What does the average day look like for the individuals involved in this process?
There is no such thing as a normal day at Farm Truck Foods. We are constantly fine tuning and tweaking things as we learn more about our communities, customers, and producers.
How do you go about sourcing fresh and local produce in order to bring it to a wider community?
We try to be as hands on as possible with our local farmers and small batch producers. We like to know how they are doing, how we can help them, and if they have any information they would like us to pass on to our customers. We have chosen producers who are passionate about helping the communities and residents that are most in need, and we often give them updates about how things are going. This enables us to take a full circle approach to increasing access to local produce for the wider community.
Over the next 10 years what kind of changes would you like to see for Farm Truck Foods and Western Pennsylvania’s nutritional landscape?

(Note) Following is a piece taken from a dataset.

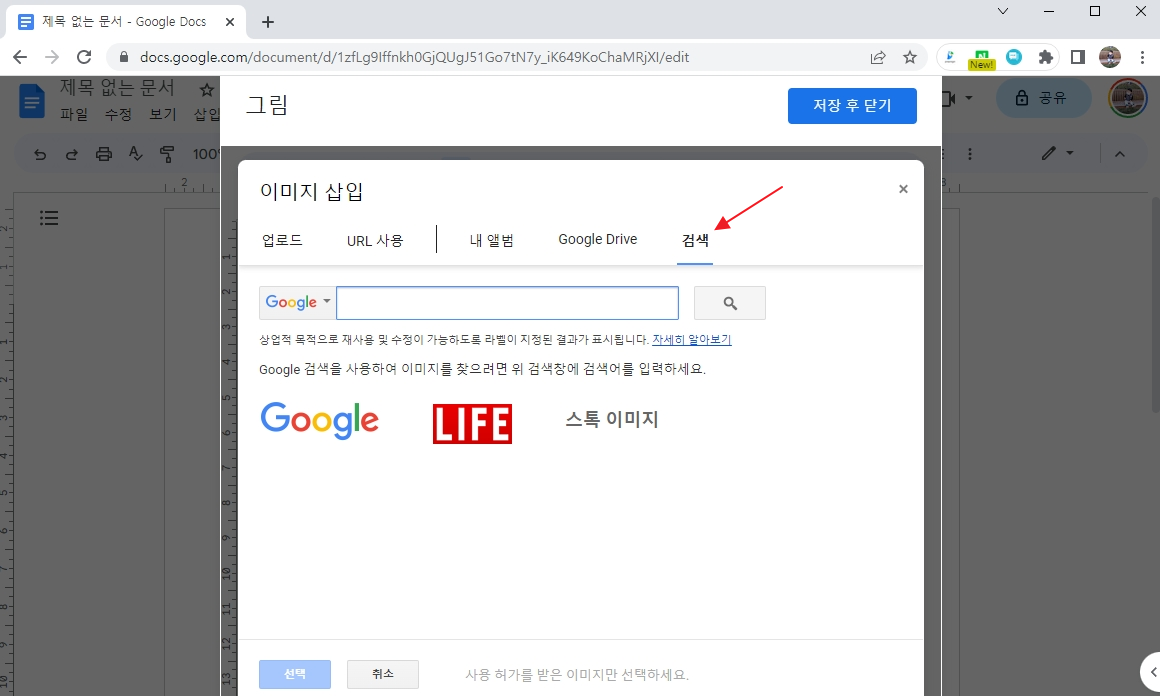Click inside the image search input field
Image resolution: width=1160 pixels, height=696 pixels.
[507, 302]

Wow. The next ten years we would hope that a lot would happen for Farm Truck Foods and the nutritional landscape. We would like to see all Western PA residents have consistent access to quality local fresh produce. We would like to see FTF scale so that we can create local jobs, increase demand for local produce, and decrease food related disparities. We would like to create an environment where people can access fresh produce through multiple channels year round while simultaneously re-creating distribution channels for local producers.